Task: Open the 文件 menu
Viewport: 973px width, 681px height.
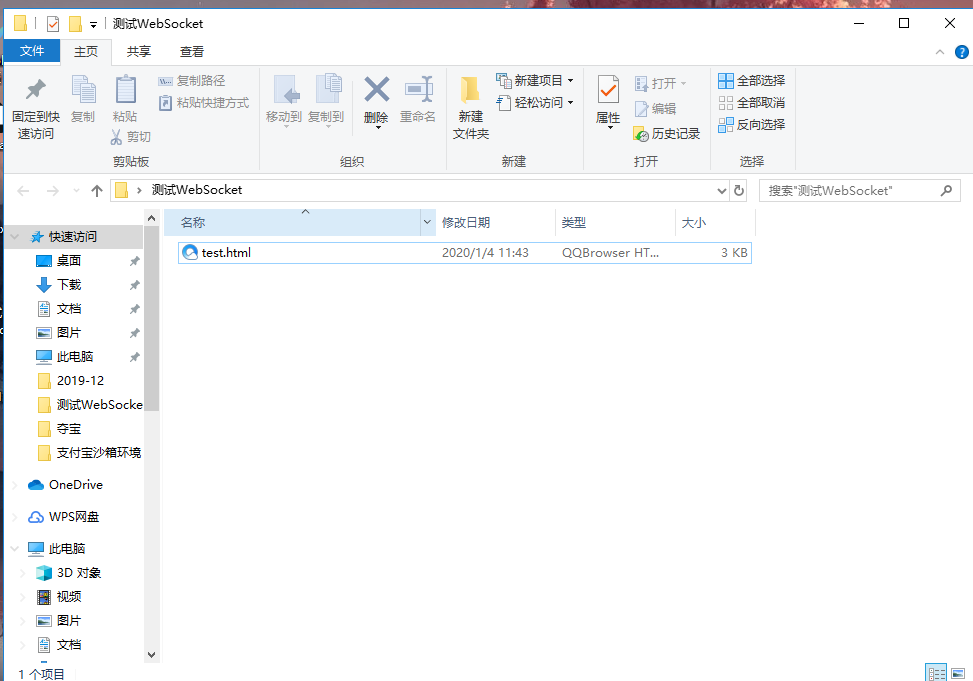Action: point(33,51)
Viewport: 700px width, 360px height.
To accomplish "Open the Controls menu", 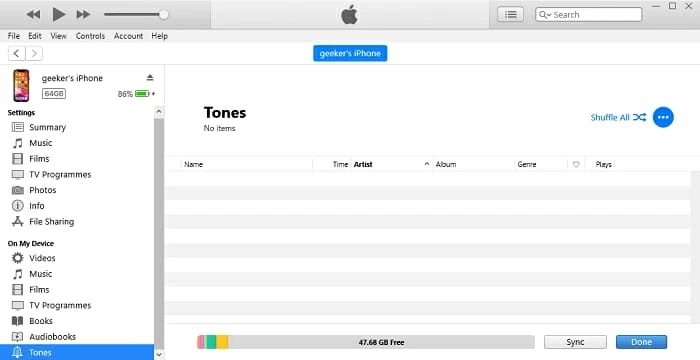I will (90, 36).

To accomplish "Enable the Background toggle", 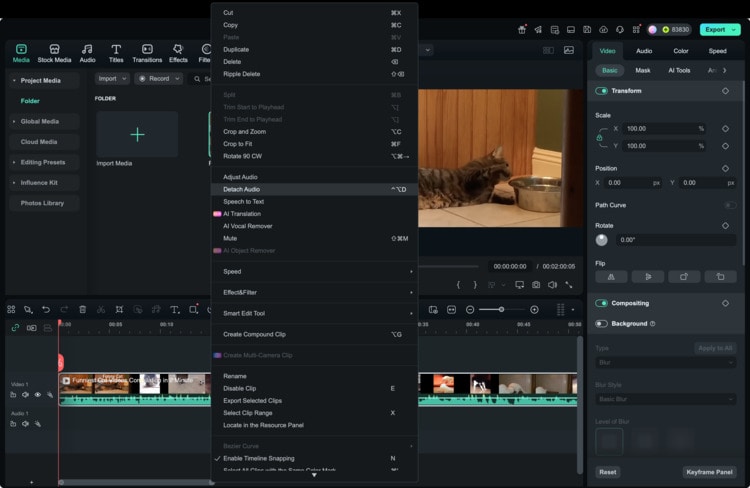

* Short task *
Gather every line of the records containing the string "height", and copy each such line in full.

* Exercise solution *
Viewport: 973px width, 681px height.
Viewport: 700px width, 360px height.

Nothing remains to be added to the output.